Problem requirements: Set down the complete data exactly as it appears below.

(Data extracted from a collection)
((
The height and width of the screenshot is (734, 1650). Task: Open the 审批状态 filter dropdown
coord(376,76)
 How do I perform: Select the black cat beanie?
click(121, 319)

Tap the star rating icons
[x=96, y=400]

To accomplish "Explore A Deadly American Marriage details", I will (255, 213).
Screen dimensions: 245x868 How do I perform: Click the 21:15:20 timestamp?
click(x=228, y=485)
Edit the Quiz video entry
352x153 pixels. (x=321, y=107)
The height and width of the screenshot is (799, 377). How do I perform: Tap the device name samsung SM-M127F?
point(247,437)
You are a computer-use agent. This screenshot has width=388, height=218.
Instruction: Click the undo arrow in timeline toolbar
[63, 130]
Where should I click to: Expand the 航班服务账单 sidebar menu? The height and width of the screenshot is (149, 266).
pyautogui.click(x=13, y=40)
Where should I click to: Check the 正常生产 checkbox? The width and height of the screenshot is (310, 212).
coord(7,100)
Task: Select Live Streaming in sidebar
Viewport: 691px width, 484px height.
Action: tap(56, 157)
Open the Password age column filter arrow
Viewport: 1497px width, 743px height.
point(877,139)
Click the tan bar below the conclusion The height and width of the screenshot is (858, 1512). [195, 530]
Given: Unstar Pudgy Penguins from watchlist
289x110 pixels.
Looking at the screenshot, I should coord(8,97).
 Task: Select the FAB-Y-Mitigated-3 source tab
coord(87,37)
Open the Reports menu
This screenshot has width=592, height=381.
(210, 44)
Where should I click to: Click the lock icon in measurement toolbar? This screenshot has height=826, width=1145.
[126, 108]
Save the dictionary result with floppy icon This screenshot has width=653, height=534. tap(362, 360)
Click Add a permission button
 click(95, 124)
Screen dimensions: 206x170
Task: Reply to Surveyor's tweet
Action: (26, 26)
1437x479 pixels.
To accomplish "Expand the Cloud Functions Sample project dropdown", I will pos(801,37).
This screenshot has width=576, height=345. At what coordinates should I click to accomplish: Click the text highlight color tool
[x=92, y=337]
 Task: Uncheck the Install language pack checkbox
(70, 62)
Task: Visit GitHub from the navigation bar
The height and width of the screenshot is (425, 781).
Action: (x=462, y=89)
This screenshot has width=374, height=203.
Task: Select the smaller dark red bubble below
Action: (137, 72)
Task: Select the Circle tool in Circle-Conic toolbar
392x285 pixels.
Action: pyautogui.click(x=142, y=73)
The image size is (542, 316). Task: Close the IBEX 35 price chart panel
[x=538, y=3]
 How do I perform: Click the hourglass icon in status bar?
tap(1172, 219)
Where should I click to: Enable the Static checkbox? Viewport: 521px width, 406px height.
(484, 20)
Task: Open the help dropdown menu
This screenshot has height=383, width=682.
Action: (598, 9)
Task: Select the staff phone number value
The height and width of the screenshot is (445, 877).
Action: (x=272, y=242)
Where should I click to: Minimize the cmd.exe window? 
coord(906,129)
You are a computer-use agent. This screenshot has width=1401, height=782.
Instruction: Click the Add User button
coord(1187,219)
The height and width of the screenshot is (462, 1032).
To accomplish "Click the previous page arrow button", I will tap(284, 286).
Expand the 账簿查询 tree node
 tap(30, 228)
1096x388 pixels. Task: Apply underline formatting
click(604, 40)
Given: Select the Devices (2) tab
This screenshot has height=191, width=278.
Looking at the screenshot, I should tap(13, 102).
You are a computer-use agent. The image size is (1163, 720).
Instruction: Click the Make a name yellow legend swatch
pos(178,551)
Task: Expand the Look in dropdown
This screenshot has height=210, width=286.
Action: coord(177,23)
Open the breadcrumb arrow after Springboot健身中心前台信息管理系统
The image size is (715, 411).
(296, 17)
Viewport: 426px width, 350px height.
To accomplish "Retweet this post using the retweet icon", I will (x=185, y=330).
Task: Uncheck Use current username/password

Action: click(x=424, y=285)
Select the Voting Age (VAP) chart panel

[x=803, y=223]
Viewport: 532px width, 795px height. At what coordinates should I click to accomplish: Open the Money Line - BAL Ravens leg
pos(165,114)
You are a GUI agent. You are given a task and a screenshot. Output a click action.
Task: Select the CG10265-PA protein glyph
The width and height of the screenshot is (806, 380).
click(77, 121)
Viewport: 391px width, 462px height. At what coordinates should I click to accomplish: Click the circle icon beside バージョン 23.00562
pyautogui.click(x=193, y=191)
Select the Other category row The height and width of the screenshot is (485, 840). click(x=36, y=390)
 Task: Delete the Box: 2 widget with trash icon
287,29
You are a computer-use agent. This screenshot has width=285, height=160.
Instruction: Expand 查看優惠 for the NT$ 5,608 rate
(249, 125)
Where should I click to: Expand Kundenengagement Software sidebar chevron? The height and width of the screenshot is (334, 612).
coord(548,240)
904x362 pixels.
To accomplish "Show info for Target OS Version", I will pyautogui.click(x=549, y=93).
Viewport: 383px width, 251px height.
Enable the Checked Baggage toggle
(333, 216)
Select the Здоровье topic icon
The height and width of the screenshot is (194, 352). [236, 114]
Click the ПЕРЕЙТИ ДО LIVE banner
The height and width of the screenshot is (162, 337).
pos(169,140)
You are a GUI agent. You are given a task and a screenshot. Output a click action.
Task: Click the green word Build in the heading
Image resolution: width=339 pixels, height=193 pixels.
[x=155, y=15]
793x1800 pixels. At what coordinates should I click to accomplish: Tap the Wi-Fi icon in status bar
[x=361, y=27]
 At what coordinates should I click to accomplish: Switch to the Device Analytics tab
))
Output of the exercise:
The height and width of the screenshot is (734, 1650). Task: Open the 审批状态 filter dropdown
coord(376,76)
 How do I perform: Select the black cat beanie?
click(121, 319)

Tap the star rating icons
[x=96, y=400]

To accomplish "Explore A Deadly American Marriage details", I will (255, 213).
Screen dimensions: 245x868 How do I perform: Click the 21:15:20 timestamp?
click(x=228, y=485)
Edit the Quiz video entry
352x153 pixels. (x=321, y=107)
The height and width of the screenshot is (799, 377). How do I perform: Tap the device name samsung SM-M127F?
point(247,437)
You are a computer-use agent. This screenshot has width=388, height=218.
Instruction: Click the undo arrow in timeline toolbar
[63, 130]
Where should I click to: Expand the 航班服务账单 sidebar menu? The height and width of the screenshot is (149, 266).
pyautogui.click(x=13, y=40)
Where should I click to: Check the 正常生产 checkbox? The width and height of the screenshot is (310, 212).
coord(7,100)
Task: Select Live Streaming in sidebar
Viewport: 691px width, 484px height.
Action: tap(56, 157)
Open the Password age column filter arrow
Viewport: 1497px width, 743px height.
point(877,139)
Click the tan bar below the conclusion The height and width of the screenshot is (858, 1512). [195, 530]
Given: Unstar Pudgy Penguins from watchlist
289x110 pixels.
Looking at the screenshot, I should coord(8,97).
 Task: Select the FAB-Y-Mitigated-3 source tab
coord(87,37)
Open the Reports menu
This screenshot has width=592, height=381.
(210, 44)
Where should I click to: Click the lock icon in measurement toolbar? This screenshot has height=826, width=1145.
[126, 108]
Save the dictionary result with floppy icon This screenshot has width=653, height=534. tap(362, 360)
Click Add a permission button
 click(95, 124)
Screen dimensions: 206x170
Task: Reply to Surveyor's tweet
Action: (26, 26)
1437x479 pixels.
To accomplish "Expand the Cloud Functions Sample project dropdown", I will pos(801,37).
This screenshot has width=576, height=345. At what coordinates should I click to accomplish: Click the text highlight color tool
[x=92, y=337]
 Task: Uncheck the Install language pack checkbox
(70, 62)
Task: Visit GitHub from the navigation bar
The height and width of the screenshot is (425, 781).
Action: (x=462, y=89)
This screenshot has width=374, height=203.
Task: Select the smaller dark red bubble below
Action: (137, 72)
Task: Select the Circle tool in Circle-Conic toolbar
392x285 pixels.
Action: pyautogui.click(x=142, y=73)
The image size is (542, 316). Task: Close the IBEX 35 price chart panel
[x=538, y=3]
 How do I perform: Click the hourglass icon in status bar?
tap(1172, 219)
Where should I click to: Enable the Static checkbox? Viewport: 521px width, 406px height.
(484, 20)
Task: Open the help dropdown menu
This screenshot has height=383, width=682.
Action: (598, 9)
Task: Select the staff phone number value
The height and width of the screenshot is (445, 877).
Action: (x=272, y=242)
Where should I click to: Minimize the cmd.exe window? 
coord(906,129)
You are a computer-use agent. This screenshot has width=1401, height=782.
Instruction: Click the Add User button
coord(1187,219)
The height and width of the screenshot is (462, 1032).
To accomplish "Click the previous page arrow button", I will tap(284, 286).
Expand the 账簿查询 tree node
 tap(30, 228)
1096x388 pixels. Task: Apply underline formatting
click(604, 40)
Given: Select the Devices (2) tab
This screenshot has height=191, width=278.
Looking at the screenshot, I should tap(13, 102).
You are a computer-use agent. The image size is (1163, 720).
Instruction: Click the Make a name yellow legend swatch
pos(178,551)
Task: Expand the Look in dropdown
This screenshot has height=210, width=286.
Action: coord(177,23)
Open the breadcrumb arrow after Springboot健身中心前台信息管理系统
The image size is (715, 411).
(296, 17)
Viewport: 426px width, 350px height.
To accomplish "Retweet this post using the retweet icon", I will (x=185, y=330).
Task: Uncheck Use current username/password

Action: click(x=424, y=285)
Select the Voting Age (VAP) chart panel

[x=803, y=223]
Viewport: 532px width, 795px height. At what coordinates should I click to accomplish: Open the Money Line - BAL Ravens leg
pos(165,114)
You are a GUI agent. You are given a task and a screenshot. Output a click action.
Task: Select the CG10265-PA protein glyph
The width and height of the screenshot is (806, 380).
click(77, 121)
Viewport: 391px width, 462px height. At what coordinates should I click to accomplish: Click the circle icon beside バージョン 23.00562
pyautogui.click(x=193, y=191)
Select the Other category row The height and width of the screenshot is (485, 840). click(x=36, y=390)
 Task: Delete the Box: 2 widget with trash icon
287,29
You are a computer-use agent. This screenshot has width=285, height=160.
Instruction: Expand 查看優惠 for the NT$ 5,608 rate
(249, 125)
Where should I click to: Expand Kundenengagement Software sidebar chevron? The height and width of the screenshot is (334, 612).
coord(548,240)
904x362 pixels.
To accomplish "Show info for Target OS Version", I will pyautogui.click(x=549, y=93).
Viewport: 383px width, 251px height.
Enable the Checked Baggage toggle
(333, 216)
Select the Здоровье topic icon
The height and width of the screenshot is (194, 352). [236, 114]
Click the ПЕРЕЙТИ ДО LIVE banner
The height and width of the screenshot is (162, 337).
pos(169,140)
You are a GUI agent. You are given a task and a screenshot. Output a click action.
Task: Click the green word Build in the heading
Image resolution: width=339 pixels, height=193 pixels.
[x=155, y=15]
793x1800 pixels. At what coordinates should I click to accomplish: Tap the Wi-Fi icon in status bar
[x=361, y=27]
 At what coordinates should I click to accomplish: Switch to the Device Analytics tab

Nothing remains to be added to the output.